Fig. 1.

Theoretical pathways for cysteamine metabolism. In the upper pathway, cysteamine is oxidized to hypotaurine by a highly specific cysteamine dioxygenase (step 1) [1,2]. In the second step, hypotaurine is oxidized to taurine. It is not yet clear whether the second step is enzyme catalyzed [1,2]. In the lower pathway, proposed by Cavallini and colleagues [3–17], the first step (step 3) is catalyzed by cystathionine β-synthase. In this reaction, cysteamine is postulated to replace L-homocysteine as a substrate [i.e., cysteamine + L-serine → L-thialysine + H₂O]. In agreement with this hypothesis it was later shown by Shen et al. that human cystathionine β-synthase catalyzes an efficient β replacement reaction with L-serine and cysteamine [18]. Thialysine (aminoethyl-L-cysteine) is transaminated to the corresponding α-keto acid, which cyclizes to form a six-membered ring containing an internal ketimine (aminoethyl cysteine ketimine, AECK) (step 4).

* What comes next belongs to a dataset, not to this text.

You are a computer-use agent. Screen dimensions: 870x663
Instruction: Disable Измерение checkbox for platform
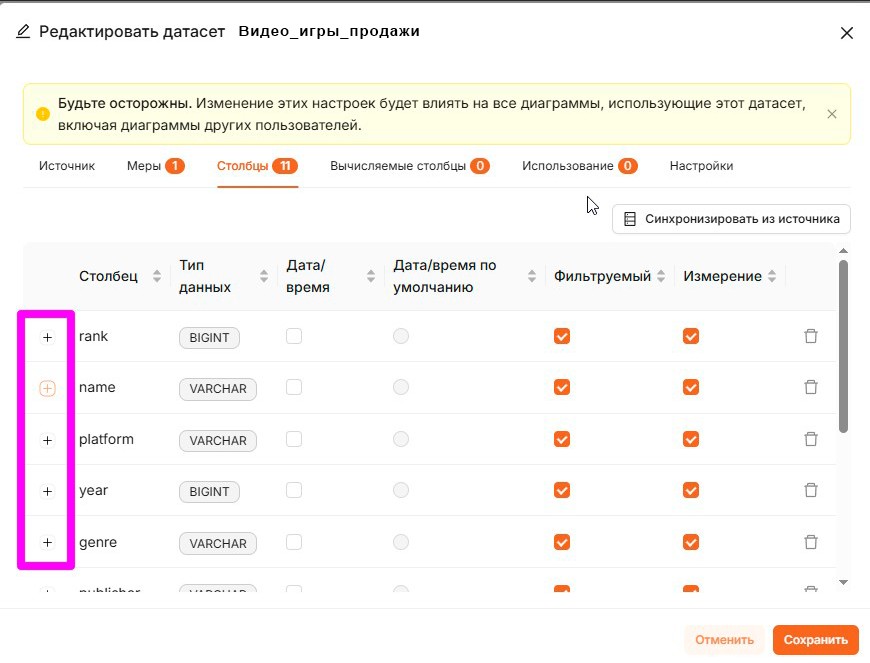691,440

The ketimine form of AECK is in tautomeric equilibrium with an enamine structure. The latter predominates at neutral pH [6], and is shown in the figure. AECK dimerizes and oxidizes with the loss of one CO₂ per dimer to generate aminoethyl cysteine ketimine decarboxylated dimer (AECK-DD) presumably through non-enzymatic reactions (step 5).